Anywhere in the 30 to 40% range is acceptable for an LPT IMO. Those with higher gearing have been hammered. Also look through is important as many of the unlisted JV funds have gearing from 50 to 65%.


----------



## white_goodman (14 May 2008)

you will find stockland and westfield at the lower end of the gearing levels atm


----------



## nioka (14 May 2008)

Tysonboss1 said:


> I would think the acceptable debt to equity ratio for companies would be different for every industry, it would be acceptable for property tohave a higher than normal debt though,..Simply because property is alot more stable, has regular predictable monthly cashflow and often as lower interest rates than other indusrties.




 That is the principle that CNP worked on and it hasn't proved to be right. You need to look at the repayment requirements regarding timing and the locked in interest rates. CNP also had regular cash flow, it hasn't helped a lot.


----------



## gbang007 (14 May 2008)

nah. real estate investment. UQ. due tomorrow! anyway, i found it and have mentioned a rough average of the ratio etc.





white_goodman said:


> property economics, due next monday?


----------



## gbang007 (14 May 2008)

why is this? slowing of the market so they won't gear as much coz its more volatile (market)?


white_goodman said:


> you will find stockland and westfield at the lower end of the gearing levels atm


----------



## gbang007 (14 May 2008)

GIVEN RECORDS ▸
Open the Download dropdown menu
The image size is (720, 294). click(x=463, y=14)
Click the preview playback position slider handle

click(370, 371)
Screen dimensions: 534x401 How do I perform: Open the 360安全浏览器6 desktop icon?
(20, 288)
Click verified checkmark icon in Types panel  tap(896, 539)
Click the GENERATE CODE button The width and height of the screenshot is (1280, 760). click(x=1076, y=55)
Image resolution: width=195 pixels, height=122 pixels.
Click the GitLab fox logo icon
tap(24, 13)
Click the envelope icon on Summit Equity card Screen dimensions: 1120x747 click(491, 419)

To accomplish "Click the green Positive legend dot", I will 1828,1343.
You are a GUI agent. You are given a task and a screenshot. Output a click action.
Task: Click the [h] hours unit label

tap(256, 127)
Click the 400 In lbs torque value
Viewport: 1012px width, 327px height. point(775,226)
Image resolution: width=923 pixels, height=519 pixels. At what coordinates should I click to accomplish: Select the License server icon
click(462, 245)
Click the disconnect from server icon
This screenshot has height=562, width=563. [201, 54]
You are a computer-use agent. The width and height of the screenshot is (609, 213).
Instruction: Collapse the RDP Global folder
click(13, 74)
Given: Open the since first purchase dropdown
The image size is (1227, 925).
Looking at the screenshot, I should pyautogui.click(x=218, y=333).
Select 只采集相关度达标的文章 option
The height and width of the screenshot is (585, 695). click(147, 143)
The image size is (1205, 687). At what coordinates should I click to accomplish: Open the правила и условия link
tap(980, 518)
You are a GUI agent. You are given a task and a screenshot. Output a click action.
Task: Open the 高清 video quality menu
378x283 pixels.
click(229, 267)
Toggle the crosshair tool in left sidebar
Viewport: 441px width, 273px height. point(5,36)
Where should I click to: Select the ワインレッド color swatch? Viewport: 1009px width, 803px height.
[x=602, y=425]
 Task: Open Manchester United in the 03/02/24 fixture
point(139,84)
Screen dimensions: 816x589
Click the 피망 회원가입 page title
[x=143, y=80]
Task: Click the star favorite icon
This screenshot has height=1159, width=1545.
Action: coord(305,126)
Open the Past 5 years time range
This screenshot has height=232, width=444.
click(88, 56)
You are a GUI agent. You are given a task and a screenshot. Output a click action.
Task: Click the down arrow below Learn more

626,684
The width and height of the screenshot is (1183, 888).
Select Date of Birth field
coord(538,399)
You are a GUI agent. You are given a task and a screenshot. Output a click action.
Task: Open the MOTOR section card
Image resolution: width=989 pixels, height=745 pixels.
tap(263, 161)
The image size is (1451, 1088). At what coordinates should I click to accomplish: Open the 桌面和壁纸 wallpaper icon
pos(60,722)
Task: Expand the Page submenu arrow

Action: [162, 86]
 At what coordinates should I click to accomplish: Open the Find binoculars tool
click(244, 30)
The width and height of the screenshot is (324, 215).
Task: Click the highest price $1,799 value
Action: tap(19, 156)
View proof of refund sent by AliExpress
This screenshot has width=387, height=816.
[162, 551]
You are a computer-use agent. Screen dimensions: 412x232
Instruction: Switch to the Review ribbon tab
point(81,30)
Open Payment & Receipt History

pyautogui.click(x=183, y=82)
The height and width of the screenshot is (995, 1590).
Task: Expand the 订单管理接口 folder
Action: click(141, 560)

WHAT YOU NEED TO DO ▸
• A. Transcribe the part of the property gearing thread that starts with the words containing "nah. real estate" and ends with "due next monday?".
• B. Go on with the forum thread about property trust gearing from the point where it stops.

ANSWERS ▸
• A.
nah. real estate investment. UQ. due tomorrow! anyway, i found it and have mentioned a rough average of the ratio etc.





white_goodman said:


> property economics, due next monday?

• B.
you guys got any other ratios that might be worth a look at? im looking at the overall risk profile of a company. already done beta, current and p/e ratio


----------



## white_goodman (15 May 2008)

gbang007 said:


> why is this? slowing of the market so they won't gear as much coz its more volatile (market)?




dont know some guy from credit suisse gave us a talk the other week and noted that those two hadnt slid as far as other mainly due to gearing levels and the size of both LPTS.... Westfield have a 30% market share in Aussie LPTs whilst Stockland is around 10%


----------



## white_goodman (15 May 2008)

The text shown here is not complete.